The illusion of movement might be Barsamian's stock-in-trade, but his real strength lies in wedding that illusion to a transformation. In Memento Mori, for instance, "Runner" (2008) is clever and amusing, with a tiny figure racing along the tip of a spinning circular saw blade. But "Untitled" (2000) holds one's interest longer, as an artist or writer seated at a desk crumples a paper, possibly an art review gone off-track, and tosses it toward the viewer, where it writhes around and is burnt up.

In the earlier works here, the audience-pleasing illusion of movement is offset by themes and subjects that seem willfully provocative. In "Corprophagia" (1991), a man tears pages from a book and eats them, while center stage, a sheet of newspaper deposits a turd which then evaporates. "Shuttlecock," also from 1991, features the nose of a fighter jet that morphs into a penis — an overly familiar Freudian trope, though not a farfetched one.

Gregory Barsamian's "Untitled"(detail)
  • Gregory Barsamian's "Untitled"(detail)
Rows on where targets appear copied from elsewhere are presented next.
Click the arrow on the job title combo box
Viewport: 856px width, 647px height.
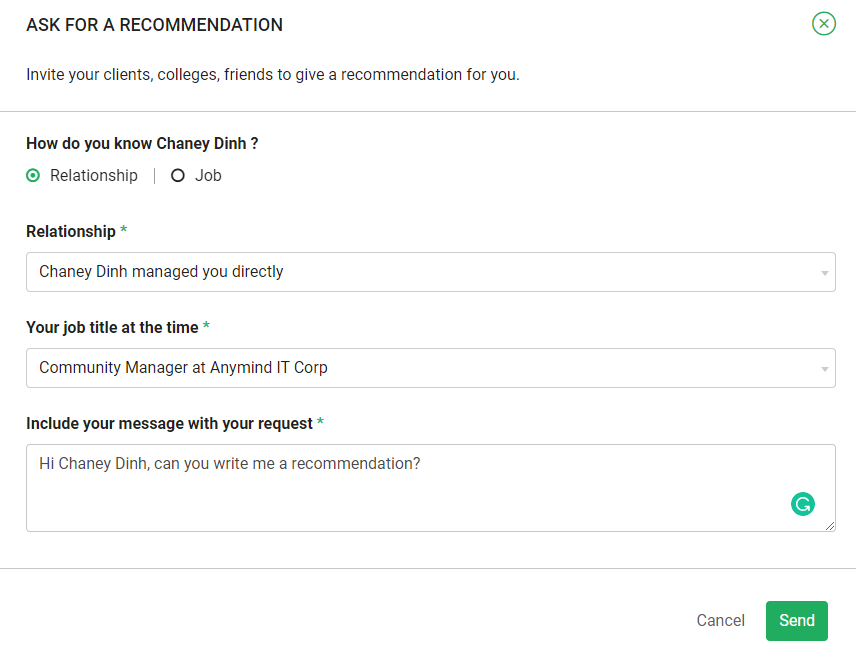825,368
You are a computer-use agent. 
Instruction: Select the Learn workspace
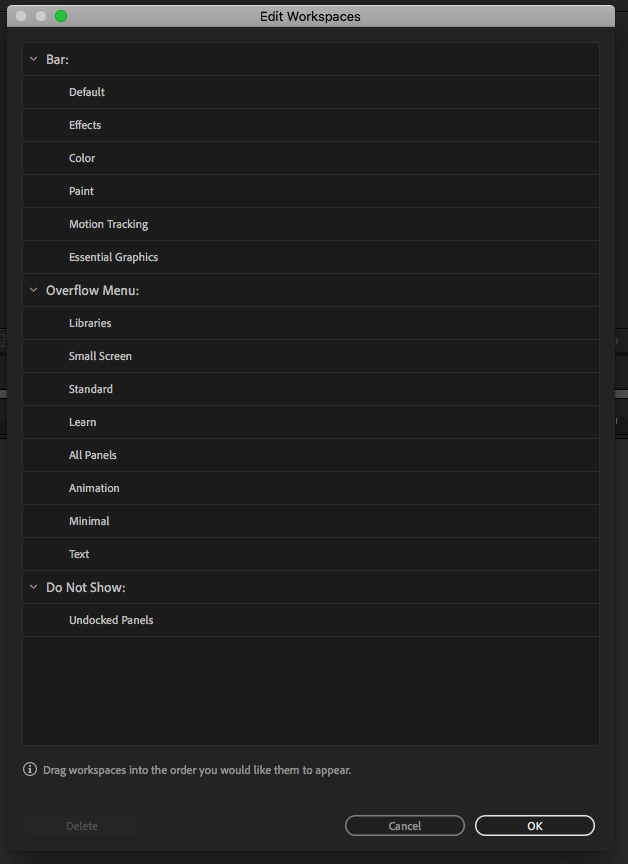(82, 421)
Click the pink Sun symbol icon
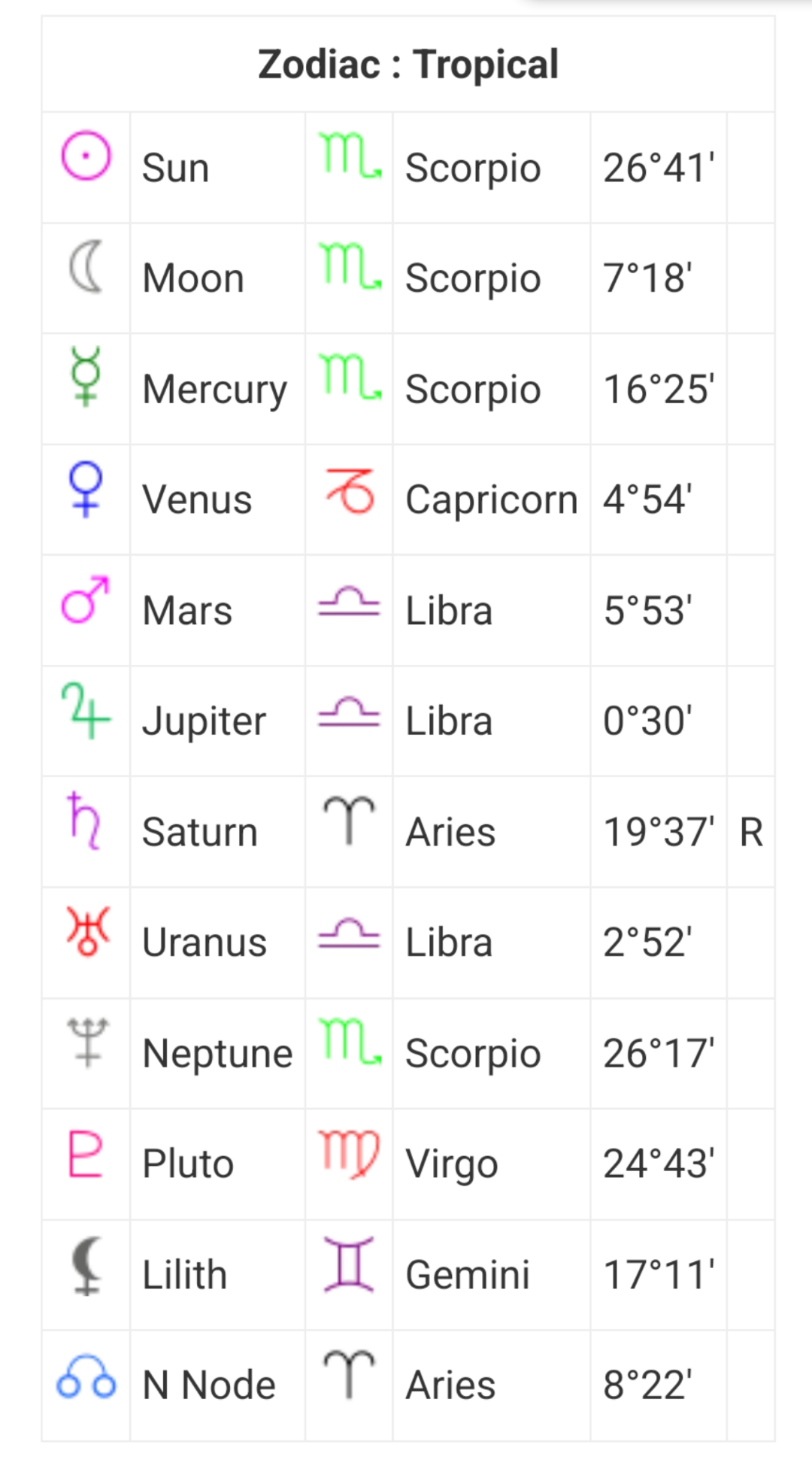The height and width of the screenshot is (1472, 812). pyautogui.click(x=86, y=156)
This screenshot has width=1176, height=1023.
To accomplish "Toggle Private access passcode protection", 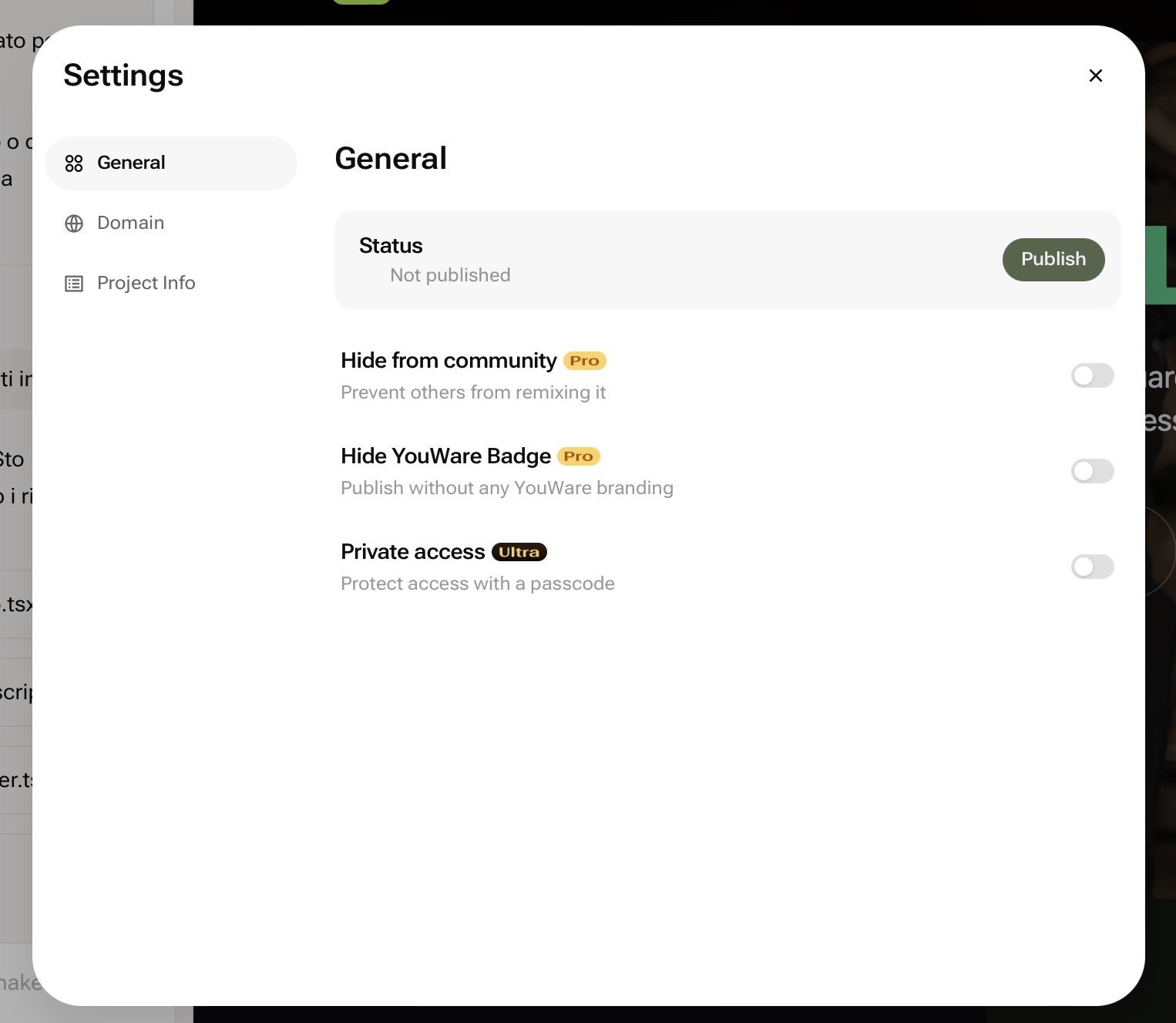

The more recent pieces tend to be more complicated, with narratives that are often ambiguous without being vague. "Five Stages of Grief" (2008) is an open sphere of curving steel that partially obscures the view of a progression so rapid that it's hard to identify all of the stages. Pieces of paper spiral up and around, transforming from a single sheet into a paper airplane and then into a crumpled ball, which is burnt up and re-emerges as a sheet of paper. Even as I strained to unpuzzle what I was witnessing, I wasn't frustrated by it, although with several pieces located in each of the gallery spaces, the lights, motion and, sometimes, noise can make you feel like you're inside a pinball machine.

The most compelling sculptures are the most surreal. In "Drum 52" (2013), we peer into a 55-gallon steel drum in which a hand drops a coin into liquid, where it splashes before bouncing back up as a ball that becomes a coin. In "Blue Shirt" (2013), a rotating group of shirts drops a paper bag from which falls an apple, which turns into a heart that morphs into a bird that flies back up into the shirts. At its best, as here, Barsamian's work is as irrational and elusive as a Magritte painting, toying with expectations and delighting in the unconscious.